O dólar encerrou a sessão desta segunda-feira (13) abaixo dos R$ 5 pela primeira vez em dois anos, cotado a R$ 4,997, queda de 0,26% frente à sexta-feira. Trata-se do menor patamar desde 27 de março de 2024, quando a moeda havia chegado a R$ 4,980. O movimento acompanhou declarações do presidente dos EUA, Donald Trump, de que Teerã procurou um acordo para encerrar o conflito, sinal que os operadores interpretaram como potencial trégua, mesmo sem confirmação oficial iraniana.

O alívio cambial teve reflexo imediato na Bolsa: o Ibovespa subiu 0,34%, fechando em 198.000 pontos e renovando o recorde histórico — no intraday atingiu 198.173 pontos.
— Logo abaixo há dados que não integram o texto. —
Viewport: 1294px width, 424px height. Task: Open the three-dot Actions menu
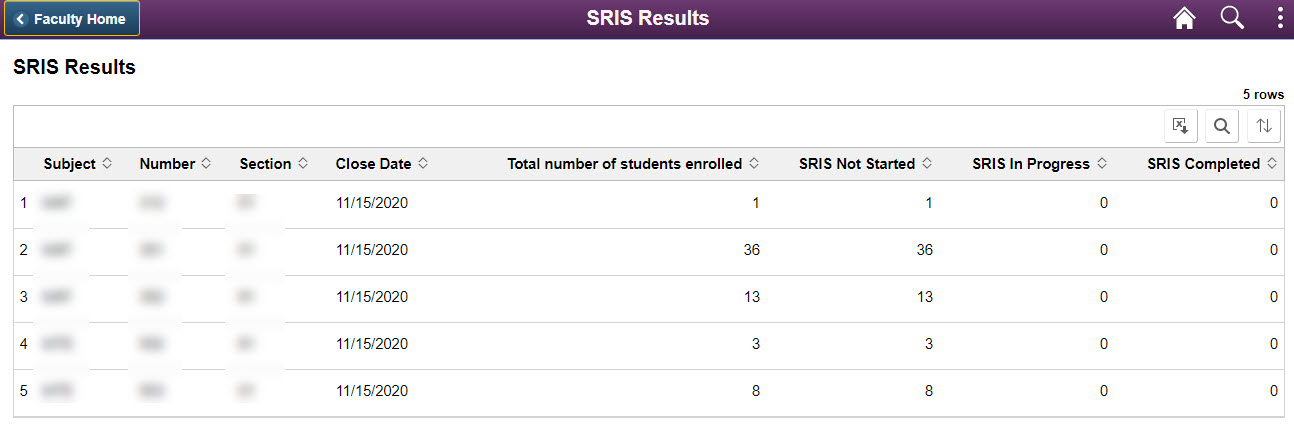coord(1280,19)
A sessão começou tensa, com o câmbio testando R$ 5,039 e o índice caindo a 196.222 pontos após o impasse entre as delegações no fim de semana, mas reverteu à tarde com a sinalização de retomada das conversas.

No mercado de petróleo, o Brent voltou a romper a faixa de US$ 100 por barril, com alta inicial superior a 7%, antes de desacelerar para cerca de US$ 98 após o alívio geopolítico. Entre os elementos que mantêm a volatilidade estão medidas adotadas no estreito de Hormuz e a controvérsia sobre cobranças a petroleiros em criptomoedas, fatores que elevaram o prêmio de risco na região.

A leitura do dia aponta para dois vetores: por um lado, a percepção de menor escalada reduz o apetite por ativos de refúgio e favorece o ingresso de capital estrangeiro, contribuindo para a valorização do real e a alta das ações. Por outro, a ausência de confirmação iraniana e as oscilações intradiárias demonstram que a janela de estabilidade é frágil — bastaria uma reversão nas negociações para reabrir pressão sobre câmbio e ativos locais.